Entre tanto, el empleo languidece en el país tierra adentro. Particularmente en la llamada franja del herrumbre del Medio Oeste, donde se situó el emporio manufacturero estadounidense. La brecha social entre las ciudades costeras y las áreas más deprimidas de esta franja del herrumbre crece a pasos agigantados. De acuerdo a un estudio de Harvard, la expectativa de vida en ciudades como Nueva York, San Francisco o Boston es de 15 años más que en estas zonas deprimidas. El tabaquismo, el alcoholismo, los opioides o el suicidio, que han asumido carácter epidémico en estratos sociales agobiados por el desempleo, la desesperanza y la falta de oportunidades, son responsables de esta brecha.
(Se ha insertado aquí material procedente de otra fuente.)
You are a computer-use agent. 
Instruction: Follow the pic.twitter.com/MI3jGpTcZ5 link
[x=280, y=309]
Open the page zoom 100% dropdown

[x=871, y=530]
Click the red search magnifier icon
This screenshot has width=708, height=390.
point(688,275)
Revivir al país tierra adentro se ha convertido, por tanto, en prioridad de la agenda política estadounidense. Trump se ha propuesto hacerlo de la manera más absurda posible: dando marcha atrás al reloj. Al declarar a la globalización como culpable de los males sociales de su país, y pretender revertirla con aranceles y guerras comerciales, no sólo equivoca el diagnóstico sino que empeora la enfermedad. Por un lado, los problemas causados por la globalización no sólo representan el pasado, sino que son ya irreversibles. El problema hoy no son los empleos que se pierden ante las economías emergentes, sino los que se pierden ante las economías virtuales. Es decir, ante la tecnología digital y la automatización.
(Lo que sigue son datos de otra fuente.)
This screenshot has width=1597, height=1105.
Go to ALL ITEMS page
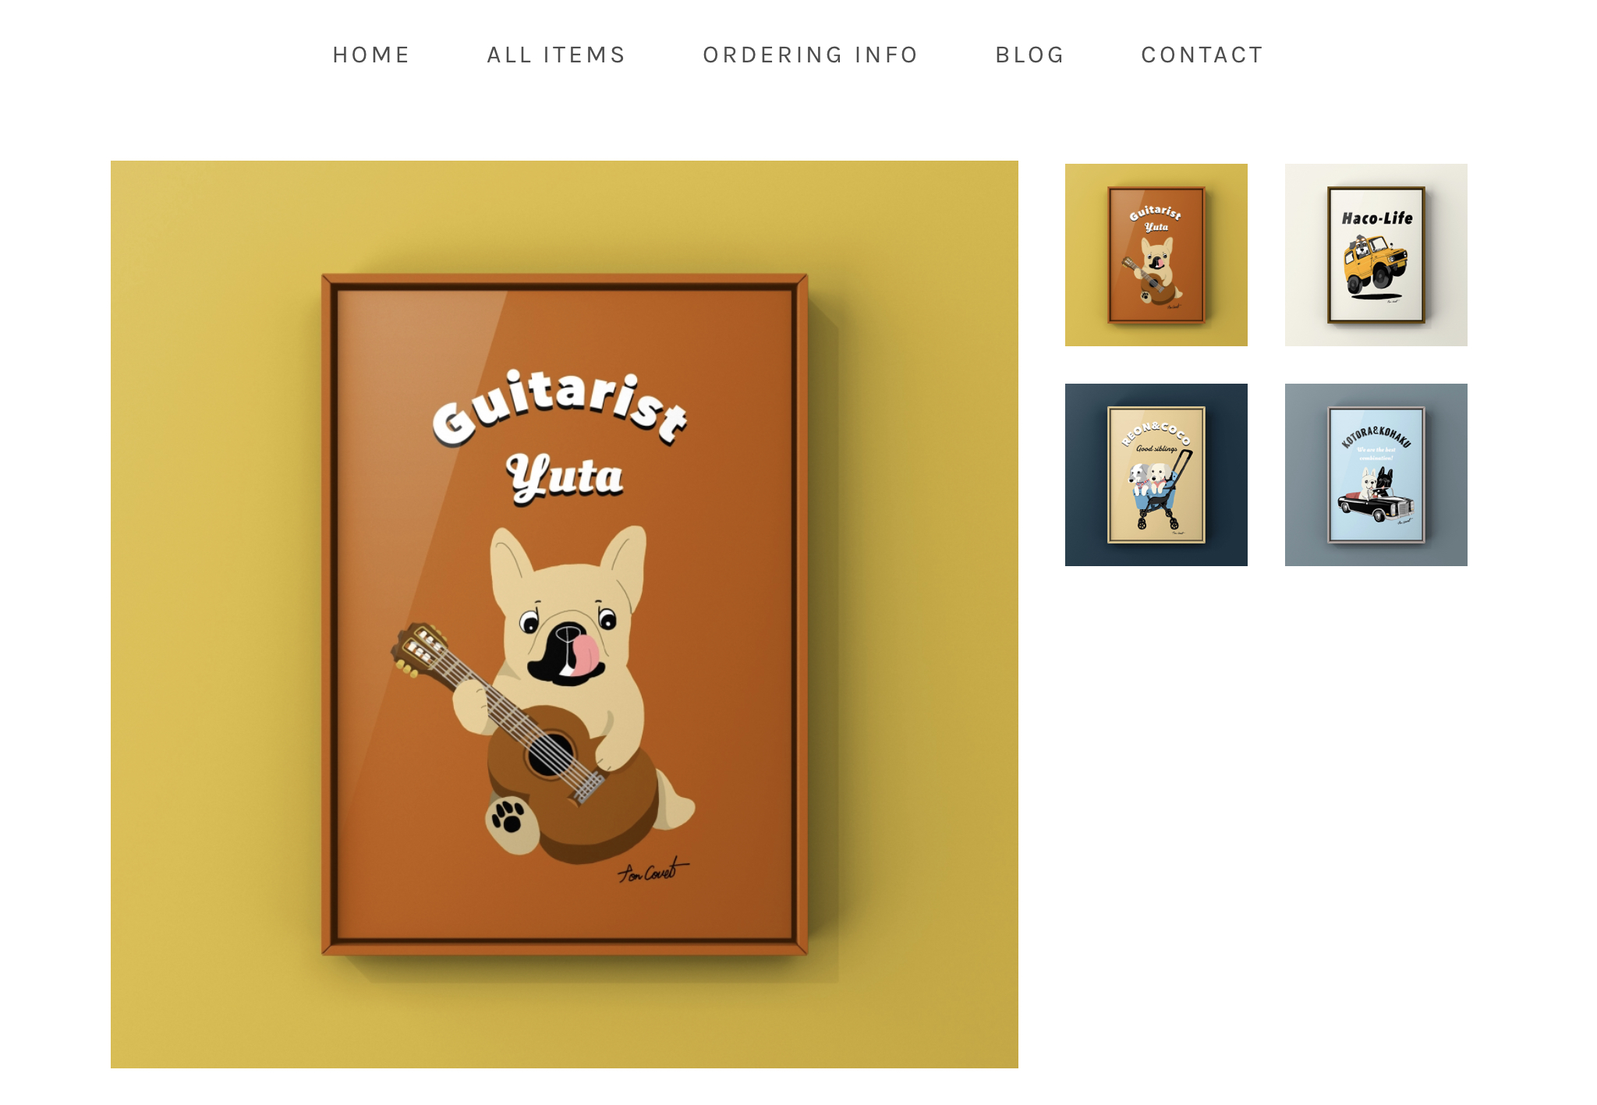(556, 55)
Por otro lado, gracias a la globalización, las economías emergentes prosperaron lo suficiente como para transformarse en consumidores importantes de lo que Estados Unidos exporta. Más aún, al propiciar guerras comerciales se afecta por vía de represalias a quienes disponen de mayor capacidad exportadora en ese país. Ello impacta de manera muy particular a su sector agrícola, que es por cierto el que mayor vitalidad evidencia en el golpeado Medio Oeste estadounidense.
Mucho más valida como propuesta, es la que va tomando cuerpo ante el inevitable regreso de empresas estadounidenses que encuentran ya más barato producir en casa. Gracias a la automatización y a la tecnología digital, el costo total de producción por hora en el mundo desarrollado se sitúa en alrededor de 5 euros, frente a los 9 representado por la mano de obra intensiva en China (Finbarr Livesey, From Global to Local, New York, 2018). Bajo esta óptica, las empresas que regresan deberían instalarse en las ciudades y localidades deprimidas de tierra adentro.
Bien podría argumentarse, desde luego, que este paso desde las economías emergentes a las economías virtuales, no brinda muchos beneficios en términos de reactivación de empleos. Las nuevas fábricas automatizadas poco harían, en efecto, para revivir el empleo fabril perdido en Albany, Janesville o Dubuque. Sin embargo, si estarían en capacidad de inyectar nueva energía a estas localidades de muchas maneras alternativas. Es la lógica de los círculos virtuosos que hoy evidencian las ciudades costeras. De hecho, gran parte del país tierra adentro en decadencia hospeda a algunas de las principales universidades estadounidenses, las cuales podrían buscar replicar el papel de Stanford como promotora de enjambres productivos asociados a la tecnología.
Como sea, siempre es preferible acompañar al reloj de la historia que pretender darle marcha atrás.